Hi Kirill, Kirill Korotaev wrote:
2. CPU scheduler - Do you have any benchmarks of CKRM CPU scheduler? For example, Java Volano benchmark? What is the overhead of CKRM CPU scheduler on SMP system compared to native Linux CPU scheduler?
I tried lat_ctx in lmbench and Volano benchmark, but I cannot measure any performance regression. At least, the overhead is less than the measuring error limit. In addition, it is not yet another bland new CPU scheduler, but an extension for the O(1) scheduler. Basic strategy is that counting load average for each class and if the controller detects load imbalance in terms of the guarantee(weight) of class, it shortens process time slice to balance the load. The heart of the CPU controller is about 300 lines with 50 lines patch against O(1) scheduler. = Volano benchmark = - vanilla 2.4.16 java.vendor = Sun Microsystems Inc. java.vendor.url = http://java.sun.com/ java.version = 1.4.2_10 java.class.version = 48.0 java.compiler = null os.name = Linux os.version = 2.6.14-default os.arch = i386 VolanoMark version = 2.5.0.9 Messages sent = 20000 Messages received = 380000 Total messages = 400000 Elapsed time = 19.328 seconds Average throughput = 20695 messages per second - 2.4.16 + ckrm-f0.4 + cpurc-v0.2 java.vendor = Sun Microsystems Inc. java.vendor.url = http://java.sun.com/ java.version = 1.4.2_10 java.class.version = 48.0 java.compiler = null os.name = Linux os.version = 2.6.14-f0.4-v0.2-default os.arch = i386 VolanoMark version = 2.5.0.9 Messages sent = 20000 Messages received = 380000 Total messages = 400000 Elapsed time = 19.249 seconds Average throughput = 20780 messages per second = lat_ctx -s 0 -N 3000 2 4 8 16 32 64 128 256 = - vanilla 2.4.16 "size=0k ovr=1.25 2 0.60 4 0.63 8 0.79 16 0.91 32 0.97 64 0.99 128 1.54 256 2.25 - 2.4.16 + ckrm-f0.4 + cpurc-v0.2 "size=0k ovr=0.88 2 0.68 4 0.68 8 0.80 16 0.84 32 0.82 64 0.80 128 1.08 256 1.99
- Is CKRM CPU scheduler SMP-scalable? Do you have any benchmark results available?

__________________________________________________

**PROBLEM SET:**
**A)** Answer these questions using the CKRM post:
(i) Which two benchmarks were tried when checking for a performance regression?
(ii) About how many lines make up the heart of the CPU controller?
(iii) What average throughput does the vanilla Volano run report?
**B)** Extract from the CKRM post the stretch from "Hi Kirill, Kirill" through "Linux CPU scheduler?".
The entries that come next have no connection to the CKRM post.

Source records
__________________________________________________

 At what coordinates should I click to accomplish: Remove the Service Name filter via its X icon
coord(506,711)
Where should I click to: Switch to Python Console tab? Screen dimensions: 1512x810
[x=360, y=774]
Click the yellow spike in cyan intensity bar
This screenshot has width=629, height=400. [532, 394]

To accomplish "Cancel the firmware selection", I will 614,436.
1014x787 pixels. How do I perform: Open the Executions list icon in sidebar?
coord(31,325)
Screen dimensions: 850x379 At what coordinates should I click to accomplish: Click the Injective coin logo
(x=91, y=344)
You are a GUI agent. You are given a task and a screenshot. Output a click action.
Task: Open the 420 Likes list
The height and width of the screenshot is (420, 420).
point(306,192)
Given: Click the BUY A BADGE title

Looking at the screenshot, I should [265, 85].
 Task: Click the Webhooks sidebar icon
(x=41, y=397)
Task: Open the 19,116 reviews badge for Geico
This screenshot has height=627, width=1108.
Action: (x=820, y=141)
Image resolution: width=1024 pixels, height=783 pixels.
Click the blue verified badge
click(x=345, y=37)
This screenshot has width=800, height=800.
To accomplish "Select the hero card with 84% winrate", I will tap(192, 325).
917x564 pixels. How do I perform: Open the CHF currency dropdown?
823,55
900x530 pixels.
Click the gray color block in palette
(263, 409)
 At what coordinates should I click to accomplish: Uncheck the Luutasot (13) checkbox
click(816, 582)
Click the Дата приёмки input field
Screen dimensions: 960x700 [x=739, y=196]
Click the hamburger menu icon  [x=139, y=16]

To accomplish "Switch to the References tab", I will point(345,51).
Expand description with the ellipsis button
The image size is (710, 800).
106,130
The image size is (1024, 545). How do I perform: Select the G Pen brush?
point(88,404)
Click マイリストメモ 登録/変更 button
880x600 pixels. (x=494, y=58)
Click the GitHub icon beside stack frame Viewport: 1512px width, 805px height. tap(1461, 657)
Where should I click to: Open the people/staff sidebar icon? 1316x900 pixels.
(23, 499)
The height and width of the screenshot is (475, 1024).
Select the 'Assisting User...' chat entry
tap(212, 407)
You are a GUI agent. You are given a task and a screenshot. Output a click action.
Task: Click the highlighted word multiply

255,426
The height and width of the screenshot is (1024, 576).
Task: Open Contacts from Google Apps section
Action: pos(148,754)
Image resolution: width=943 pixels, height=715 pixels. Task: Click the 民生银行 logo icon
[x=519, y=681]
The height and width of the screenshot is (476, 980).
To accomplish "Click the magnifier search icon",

__________________________________________________

**TASK RESPONSES:**
**A)**
(i) lat_ctx in lmbench and the Volano benchmark
(ii) About 300 lines
(iii) 20695 messages per second

**B)**
Hi Kirill, Kirill Korotaev wrote:
2. CPU scheduler - Do you have any benchmarks of CKRM CPU scheduler? For example, Java Volano benchmark? What is the overhead of CKRM CPU scheduler on SMP system compared to native Linux CPU scheduler?